Among the four major processes in automobile production, car body-in-white (BIW) welding is a critical procedure. With the widespread application of vehicle lightweighting, bolt tightening processes are increasingly adopted in welding workshops. However, due to the large size and numerous curved surfaces of body parts, the consistency of many parts is insufficient, which can easily lead to deviations in screw hole positions. Such deviations can cause insertion failures or screw tilting. Additionally, parts may shift positions after welding is completed, further exacerbating the problem of inaccurate hole positioning, thereby affecting assembly accuracy and efficiency.

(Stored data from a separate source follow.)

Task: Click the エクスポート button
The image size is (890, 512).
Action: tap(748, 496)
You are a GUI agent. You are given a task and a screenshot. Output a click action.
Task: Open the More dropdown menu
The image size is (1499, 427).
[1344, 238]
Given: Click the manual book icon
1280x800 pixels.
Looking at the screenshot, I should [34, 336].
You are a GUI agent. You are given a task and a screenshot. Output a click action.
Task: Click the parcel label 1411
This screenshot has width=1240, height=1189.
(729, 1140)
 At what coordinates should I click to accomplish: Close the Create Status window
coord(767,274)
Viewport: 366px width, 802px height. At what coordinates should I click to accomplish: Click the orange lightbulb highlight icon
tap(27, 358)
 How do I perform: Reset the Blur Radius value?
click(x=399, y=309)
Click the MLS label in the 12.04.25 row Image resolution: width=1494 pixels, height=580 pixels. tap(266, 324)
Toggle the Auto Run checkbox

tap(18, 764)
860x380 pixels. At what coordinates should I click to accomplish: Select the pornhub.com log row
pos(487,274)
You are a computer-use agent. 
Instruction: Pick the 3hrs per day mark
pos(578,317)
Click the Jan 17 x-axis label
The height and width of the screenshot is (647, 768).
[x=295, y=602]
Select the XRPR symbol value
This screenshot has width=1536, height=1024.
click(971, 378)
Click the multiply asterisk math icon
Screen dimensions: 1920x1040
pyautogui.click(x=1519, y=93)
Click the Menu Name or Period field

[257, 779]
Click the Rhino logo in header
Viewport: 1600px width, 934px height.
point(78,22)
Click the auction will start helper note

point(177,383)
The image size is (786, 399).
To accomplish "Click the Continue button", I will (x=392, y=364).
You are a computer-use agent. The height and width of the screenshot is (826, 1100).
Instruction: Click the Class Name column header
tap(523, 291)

Pain Points of Traditional Industrial Camera Positioning:

Previously, the problem was mainly solved by adding industrial cameras for repositioning and recognition. Although planar cameras can effectively handle planar positioning, there are still spatial angular deviations on some screw mating surfaces—that is, the mating surface is not perpendicular to the tightening axis—which leads to frequent abnormal torque alarms. As production line takt time continues to increase, the drawbacks of takt time delays caused by camera photography become more prominent, while also increasing hardware costs. This solution is clearly not conducive to the widespread application of automatic tightening technology in production line workstations. Therefore, although traditional camera positioning solutions can solve some problems, they have certain limitations in terms of assembly speed and cost control.

Solution:

The emergence of Danikor's floating tightening technology has successfully solved this problem. This technology uses the socket floating function of the external hex blow-feed plus vacuum suction or pick-and-place tightening module. Through special structural design, the socket has a certain degree of floating range. When the product's threaded hole positioning is inaccurate, the socket's floating allows for adaptive adjustment, thereby still enabling bolts to be tightened into the threaded holes of the car body.

The Technology Has the Following Advantages:

Improving Tightening Success Rate

The socket floating distance can vary according to the change in avoidance length, with an allowable deviation range typically between 0.5-2.5mm. This significantly enhances the bolt's hole-seeking ability, greatly improving the bolt's insertion success rate. It can also overcome abnormal friction during the tightening process caused by the overlap between friction work in the threaded pair and the rapid screwing-in phase, thereby improving tightening success rates.

Higher Takt Time, Lower Cost

Compared to traditional camera positioning solutions, floating tightening technology not only demonstrates superior performance but also has obvious advantages in takt time. Because it does not rely on high-precision vision systems, floating tightening technology can achieve higher production efficiency. Furthermore, due to reduced requirements for precision equipment, overall costs are effectively controlled, saving enterprises significant production expenses and achieving cost reduction and efficiency improvement.

In body-in-white assembly, precise tightening processes are crucial, while traditional methods often struggle to cope with challenges brought by dimensional fluctuations and positioning errors. Danikor's floating tightening technology, through clever socket design, improves assembly speed while ensuring precision and effectively reduces production costs. The promotion and application of this technology undoubtedly provides a more reliable and efficient solution for automated assembly in the automotive manufacturing industry.